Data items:
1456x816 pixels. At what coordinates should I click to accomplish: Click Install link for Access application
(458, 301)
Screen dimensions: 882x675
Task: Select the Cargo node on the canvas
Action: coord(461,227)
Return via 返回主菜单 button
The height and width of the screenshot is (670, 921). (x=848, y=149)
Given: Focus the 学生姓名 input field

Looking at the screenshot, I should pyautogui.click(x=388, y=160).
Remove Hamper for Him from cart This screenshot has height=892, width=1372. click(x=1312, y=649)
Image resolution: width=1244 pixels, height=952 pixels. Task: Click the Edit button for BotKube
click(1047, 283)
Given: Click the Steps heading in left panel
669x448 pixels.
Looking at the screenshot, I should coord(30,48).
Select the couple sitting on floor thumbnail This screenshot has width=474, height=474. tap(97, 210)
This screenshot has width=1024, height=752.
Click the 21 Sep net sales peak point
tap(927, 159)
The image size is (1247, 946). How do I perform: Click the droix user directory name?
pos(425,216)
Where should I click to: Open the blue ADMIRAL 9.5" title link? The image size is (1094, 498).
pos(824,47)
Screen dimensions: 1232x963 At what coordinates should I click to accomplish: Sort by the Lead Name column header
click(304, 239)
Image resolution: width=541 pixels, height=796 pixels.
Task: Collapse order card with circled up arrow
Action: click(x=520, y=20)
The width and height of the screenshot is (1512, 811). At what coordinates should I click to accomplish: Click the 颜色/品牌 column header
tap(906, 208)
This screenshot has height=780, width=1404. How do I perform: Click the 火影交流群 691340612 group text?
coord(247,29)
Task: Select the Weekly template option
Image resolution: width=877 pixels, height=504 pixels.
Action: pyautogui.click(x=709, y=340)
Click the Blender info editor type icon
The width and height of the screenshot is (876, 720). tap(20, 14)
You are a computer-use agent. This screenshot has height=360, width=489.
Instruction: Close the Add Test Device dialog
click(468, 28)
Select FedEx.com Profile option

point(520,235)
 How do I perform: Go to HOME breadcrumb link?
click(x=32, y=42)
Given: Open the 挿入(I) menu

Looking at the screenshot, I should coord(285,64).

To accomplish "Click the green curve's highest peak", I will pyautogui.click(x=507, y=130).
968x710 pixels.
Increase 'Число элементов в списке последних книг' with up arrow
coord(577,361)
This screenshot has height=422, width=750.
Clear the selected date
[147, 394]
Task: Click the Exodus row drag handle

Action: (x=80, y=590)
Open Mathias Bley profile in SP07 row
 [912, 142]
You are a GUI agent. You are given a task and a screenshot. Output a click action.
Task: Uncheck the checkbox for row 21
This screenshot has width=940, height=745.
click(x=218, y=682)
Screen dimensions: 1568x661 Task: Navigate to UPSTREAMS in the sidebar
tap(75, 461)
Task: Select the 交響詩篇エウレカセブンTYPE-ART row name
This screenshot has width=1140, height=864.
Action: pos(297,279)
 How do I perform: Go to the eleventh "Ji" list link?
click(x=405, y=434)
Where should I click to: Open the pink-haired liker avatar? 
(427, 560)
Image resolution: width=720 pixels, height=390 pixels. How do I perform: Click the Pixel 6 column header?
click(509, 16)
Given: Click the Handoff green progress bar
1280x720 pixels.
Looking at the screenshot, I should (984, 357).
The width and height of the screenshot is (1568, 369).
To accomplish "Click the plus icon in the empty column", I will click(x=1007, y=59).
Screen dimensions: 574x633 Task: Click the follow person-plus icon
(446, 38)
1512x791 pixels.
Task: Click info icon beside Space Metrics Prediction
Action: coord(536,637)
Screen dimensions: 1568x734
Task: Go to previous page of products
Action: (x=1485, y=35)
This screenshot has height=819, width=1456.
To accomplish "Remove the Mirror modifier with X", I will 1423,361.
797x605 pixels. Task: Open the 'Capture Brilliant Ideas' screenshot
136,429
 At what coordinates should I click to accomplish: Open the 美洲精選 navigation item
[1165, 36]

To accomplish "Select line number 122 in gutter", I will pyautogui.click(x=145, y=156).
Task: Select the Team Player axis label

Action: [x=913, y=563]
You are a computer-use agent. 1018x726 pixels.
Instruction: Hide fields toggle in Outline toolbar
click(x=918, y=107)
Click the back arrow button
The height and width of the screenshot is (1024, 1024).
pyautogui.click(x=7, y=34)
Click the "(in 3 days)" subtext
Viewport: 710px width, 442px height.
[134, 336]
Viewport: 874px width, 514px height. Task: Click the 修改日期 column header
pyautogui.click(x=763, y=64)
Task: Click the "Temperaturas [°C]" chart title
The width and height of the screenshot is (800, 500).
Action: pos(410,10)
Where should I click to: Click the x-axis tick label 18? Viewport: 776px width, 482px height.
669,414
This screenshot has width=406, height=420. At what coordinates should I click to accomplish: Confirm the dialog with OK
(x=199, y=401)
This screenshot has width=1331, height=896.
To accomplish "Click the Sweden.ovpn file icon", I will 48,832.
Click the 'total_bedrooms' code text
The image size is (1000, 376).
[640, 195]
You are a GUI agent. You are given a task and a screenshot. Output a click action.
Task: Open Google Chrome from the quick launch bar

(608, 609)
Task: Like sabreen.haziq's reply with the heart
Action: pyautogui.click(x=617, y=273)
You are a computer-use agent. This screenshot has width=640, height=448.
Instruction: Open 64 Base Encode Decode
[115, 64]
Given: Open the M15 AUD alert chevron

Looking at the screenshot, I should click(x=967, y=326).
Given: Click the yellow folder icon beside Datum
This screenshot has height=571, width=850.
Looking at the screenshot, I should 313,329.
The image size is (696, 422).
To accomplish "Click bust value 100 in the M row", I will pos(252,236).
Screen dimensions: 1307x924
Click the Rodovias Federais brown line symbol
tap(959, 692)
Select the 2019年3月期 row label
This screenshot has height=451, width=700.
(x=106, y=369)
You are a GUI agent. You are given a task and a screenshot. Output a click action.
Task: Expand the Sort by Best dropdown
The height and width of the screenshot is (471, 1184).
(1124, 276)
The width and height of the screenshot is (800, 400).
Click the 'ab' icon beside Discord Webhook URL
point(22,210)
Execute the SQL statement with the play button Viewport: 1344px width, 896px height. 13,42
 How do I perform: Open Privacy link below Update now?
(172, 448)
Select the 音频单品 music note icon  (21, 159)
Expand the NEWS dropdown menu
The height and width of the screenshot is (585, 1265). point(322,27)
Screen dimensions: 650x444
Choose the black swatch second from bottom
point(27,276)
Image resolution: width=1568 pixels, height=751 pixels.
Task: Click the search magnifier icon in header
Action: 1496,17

◆ **Aim**
Write out the material again, swapping every "How do I perform" for "How would I carry out" and keeping everything else the same.

◆ **Exercise solution**
1456x816 pixels. At what coordinates should I click to accomplish: Click Install link for Access application
(458, 301)
Screen dimensions: 882x675
Task: Select the Cargo node on the canvas
Action: coord(461,227)
Return via 返回主菜单 button
The height and width of the screenshot is (670, 921). (x=848, y=149)
Given: Focus the 学生姓名 input field

Looking at the screenshot, I should pyautogui.click(x=388, y=160).
Remove Hamper for Him from cart This screenshot has height=892, width=1372. click(x=1312, y=649)
Image resolution: width=1244 pixels, height=952 pixels. Task: Click the Edit button for BotKube
click(1047, 283)
Given: Click the Steps heading in left panel
669x448 pixels.
Looking at the screenshot, I should coord(30,48).
Select the couple sitting on floor thumbnail This screenshot has width=474, height=474. tap(97, 210)
This screenshot has width=1024, height=752.
Click the 21 Sep net sales peak point
tap(927, 159)
The image size is (1247, 946). How would I carry out: Click the droix user directory name?
pos(425,216)
Where should I click to: Open the blue ADMIRAL 9.5" title link? The image size is (1094, 498).
pos(824,47)
Screen dimensions: 1232x963 At what coordinates should I click to accomplish: Sort by the Lead Name column header
click(304, 239)
Image resolution: width=541 pixels, height=796 pixels.
Task: Collapse order card with circled up arrow
Action: click(x=520, y=20)
The width and height of the screenshot is (1512, 811). At what coordinates should I click to accomplish: Click the 颜色/品牌 column header
tap(906, 208)
This screenshot has height=780, width=1404. How would I carry out: Click the 火影交流群 691340612 group text?
coord(247,29)
Task: Select the Weekly template option
Image resolution: width=877 pixels, height=504 pixels.
Action: pyautogui.click(x=709, y=340)
Click the Blender info editor type icon
The width and height of the screenshot is (876, 720). tap(20, 14)
You are a computer-use agent. This screenshot has height=360, width=489.
Instruction: Close the Add Test Device dialog
click(468, 28)
Select FedEx.com Profile option

point(520,235)
 How would I carry out: Go to HOME breadcrumb link?
click(x=32, y=42)
Given: Open the 挿入(I) menu

Looking at the screenshot, I should coord(285,64).

To accomplish "Click the green curve's highest peak", I will pyautogui.click(x=507, y=130).
968x710 pixels.
Increase 'Число элементов в списке последних книг' with up arrow
coord(577,361)
This screenshot has height=422, width=750.
Clear the selected date
[147, 394]
Task: Click the Exodus row drag handle

Action: (x=80, y=590)
Open Mathias Bley profile in SP07 row
 [912, 142]
You are a GUI agent. You are given a task and a screenshot. Output a click action.
Task: Uncheck the checkbox for row 21
This screenshot has width=940, height=745.
click(x=218, y=682)
Screen dimensions: 1568x661 Task: Navigate to UPSTREAMS in the sidebar
tap(75, 461)
Task: Select the 交響詩篇エウレカセブンTYPE-ART row name
This screenshot has width=1140, height=864.
Action: pos(297,279)
 How would I carry out: Go to the eleventh "Ji" list link?
click(x=405, y=434)
Where should I click to: Open the pink-haired liker avatar? 
(427, 560)
Image resolution: width=720 pixels, height=390 pixels. How would I carry out: Click the Pixel 6 column header?
click(509, 16)
Given: Click the Handoff green progress bar
1280x720 pixels.
Looking at the screenshot, I should (984, 357).
The width and height of the screenshot is (1568, 369).
To accomplish "Click the plus icon in the empty column", I will click(x=1007, y=59).
Screen dimensions: 574x633 Task: Click the follow person-plus icon
(446, 38)
1512x791 pixels.
Task: Click info icon beside Space Metrics Prediction
Action: coord(536,637)
Screen dimensions: 1568x734
Task: Go to previous page of products
Action: (x=1485, y=35)
This screenshot has height=819, width=1456.
To accomplish "Remove the Mirror modifier with X", I will 1423,361.
797x605 pixels. Task: Open the 'Capture Brilliant Ideas' screenshot
136,429
 At what coordinates should I click to accomplish: Open the 美洲精選 navigation item
[1165, 36]

To accomplish "Select line number 122 in gutter", I will pyautogui.click(x=145, y=156).
Task: Select the Team Player axis label

Action: [x=913, y=563]
You are a computer-use agent. 1018x726 pixels.
Instruction: Hide fields toggle in Outline toolbar
click(x=918, y=107)
Click the back arrow button
The height and width of the screenshot is (1024, 1024).
pyautogui.click(x=7, y=34)
Click the "(in 3 days)" subtext
Viewport: 710px width, 442px height.
[134, 336]
Viewport: 874px width, 514px height. Task: Click the 修改日期 column header
pyautogui.click(x=763, y=64)
Task: Click the "Temperaturas [°C]" chart title
The width and height of the screenshot is (800, 500).
Action: pos(410,10)
Where should I click to: Click the x-axis tick label 18? Viewport: 776px width, 482px height.
669,414
This screenshot has width=406, height=420. At what coordinates should I click to accomplish: Confirm the dialog with OK
(x=199, y=401)
This screenshot has width=1331, height=896.
To accomplish "Click the Sweden.ovpn file icon", I will 48,832.
Click the 'total_bedrooms' code text
The image size is (1000, 376).
[640, 195]
You are a GUI agent. You are given a task and a screenshot. Output a click action.
Task: Open Google Chrome from the quick launch bar

(608, 609)
Task: Like sabreen.haziq's reply with the heart
Action: pyautogui.click(x=617, y=273)
You are a computer-use agent. This screenshot has width=640, height=448.
Instruction: Open 64 Base Encode Decode
[115, 64]
Given: Open the M15 AUD alert chevron

Looking at the screenshot, I should click(x=967, y=326).
Given: Click the yellow folder icon beside Datum
This screenshot has height=571, width=850.
Looking at the screenshot, I should 313,329.
The image size is (696, 422).
To accomplish "Click bust value 100 in the M row", I will pos(252,236).
Screen dimensions: 1307x924
Click the Rodovias Federais brown line symbol
tap(959, 692)
Select the 2019年3月期 row label
This screenshot has height=451, width=700.
(x=106, y=369)
You are a GUI agent. You are given a task and a screenshot. Output a click action.
Task: Expand the Sort by Best dropdown
The height and width of the screenshot is (471, 1184).
(1124, 276)
The width and height of the screenshot is (800, 400).
Click the 'ab' icon beside Discord Webhook URL
point(22,210)
Execute the SQL statement with the play button Viewport: 1344px width, 896px height. 13,42
 How would I carry out: Open Privacy link below Update now?
(172, 448)
Select the 音频单品 music note icon  (21, 159)
Expand the NEWS dropdown menu
The height and width of the screenshot is (585, 1265). point(322,27)
Screen dimensions: 650x444
Choose the black swatch second from bottom
point(27,276)
Image resolution: width=1568 pixels, height=751 pixels.
Task: Click the search magnifier icon in header
Action: 1496,17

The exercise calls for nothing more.